El fuego también destroza la biodiversidad y destruye muchas de las propiedades físicas y químicas del suelo, ese vital recurso, que  tarda millones de años en formarse.

¿Y todo ello, a causa de qué? Está plenamente comprobado que en la inmensa mayoría de los casos, en Cuba las negligencias y los errores humanos son el mejor combustible para los incendios.

Entre los descuidos e imprudencias más frecuentes se hallan las quemas realizadas por los agricultores para eliminar malezas y residuos de cosechas, o rehabilitar los pastos, sin adoptar las necesarias precauciones.

Muy perjudiciales resultan las hogueras que hacen y las colillas de cigarrillos que arrojan cazadores, pescadores y madereros furtivos; campistas, otros usuarios de los bosques y los campos, y personas en tránsito por carreteras y caminos no flaqueados por trochas cortafuegos.

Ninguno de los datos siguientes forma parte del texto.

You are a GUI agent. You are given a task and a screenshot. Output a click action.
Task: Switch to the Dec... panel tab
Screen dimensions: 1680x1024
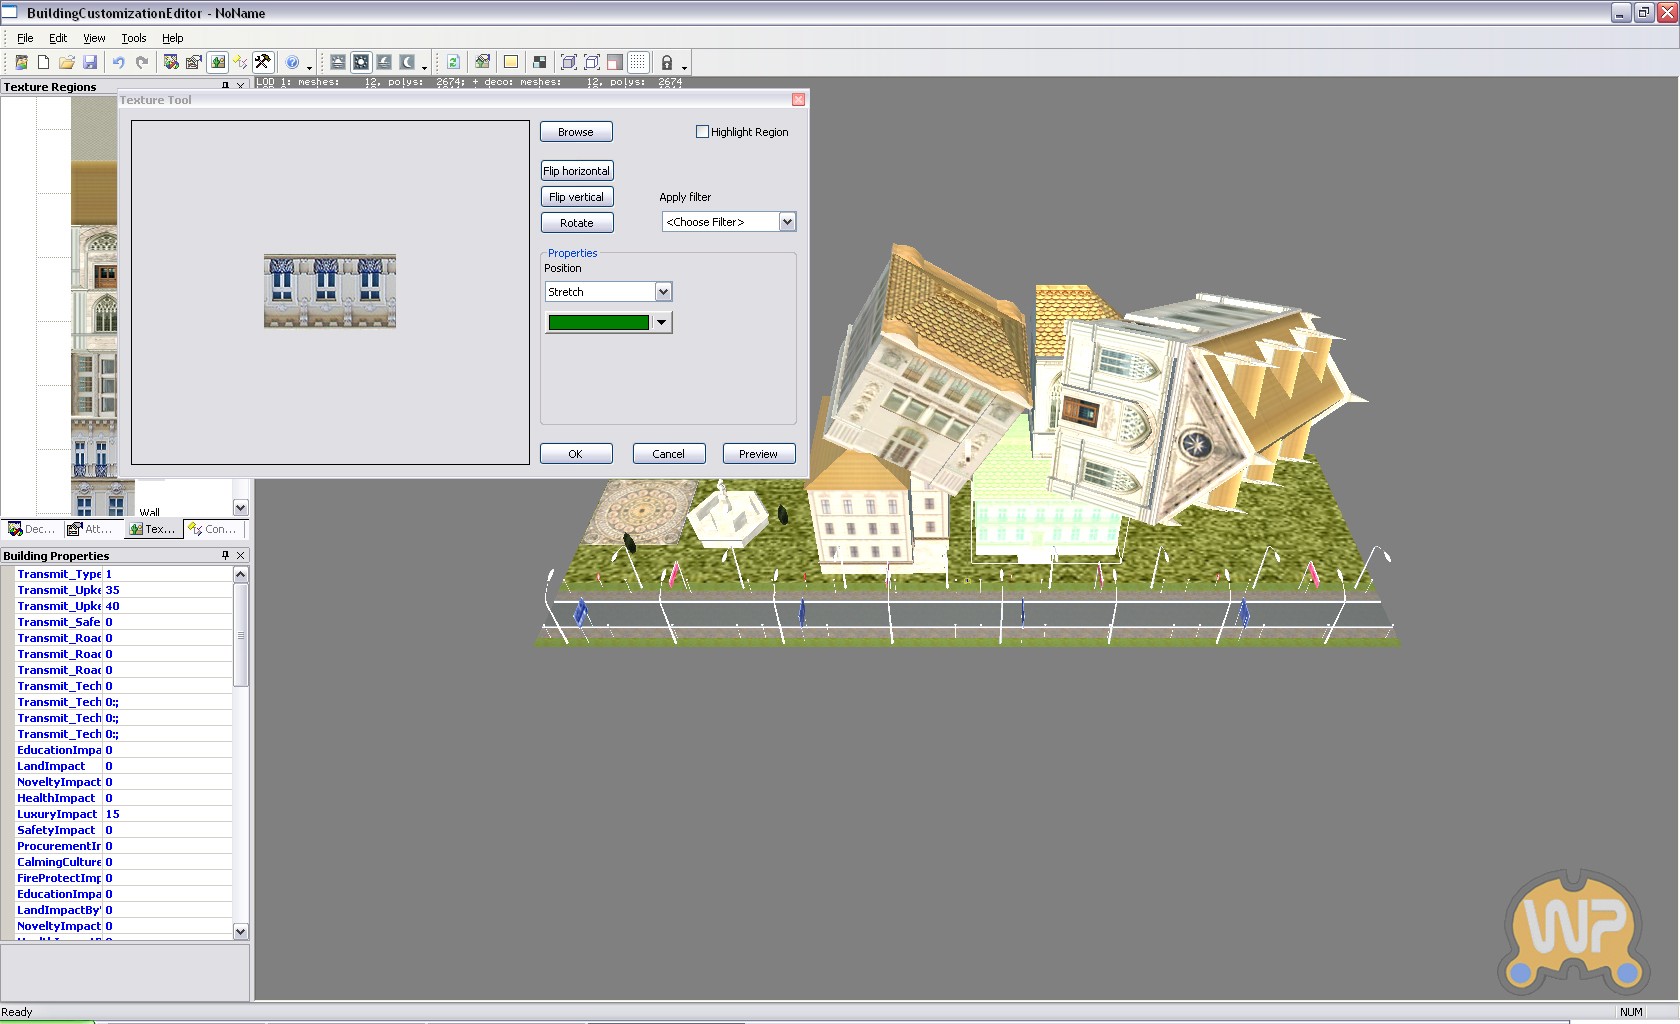32,529
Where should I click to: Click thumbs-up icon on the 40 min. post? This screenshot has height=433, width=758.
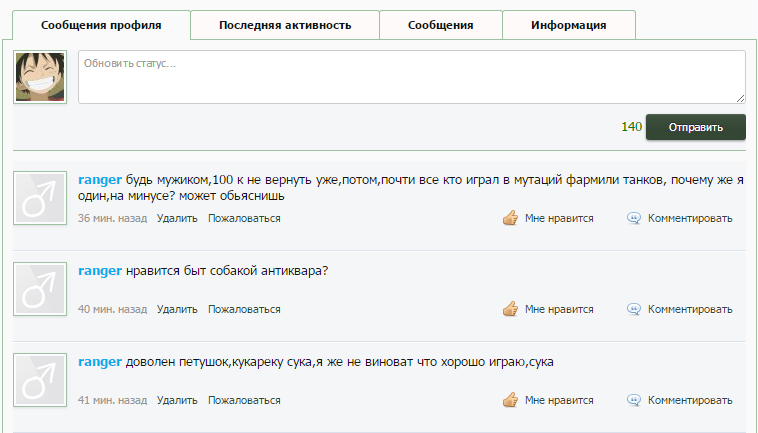pos(510,309)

Pero no solo en los pastizales y arboledas se cometen negligencias. El descuido es leña seca que también alimenta el fuego en edificaciones socio-económicas y el sector residencial, tanto en zonas rurales como urbanas.

Defectuosas instalaciones eléctricas, inadecuado manejo de las cocinas domésticas, el olvido de planchas y otros equipos conectados a la red, más la sobrecarga de las líneas al instalar varios aparatos a un mismo tiempo, son factores que siguen ocasionado graves desastres.

No obstante, si la negligencia y los errores humanos son hasta ahora el mejor combustible para los incendios, habrá que provocar un diluvio de responsabilidad y cordura para sofocar los riesgos.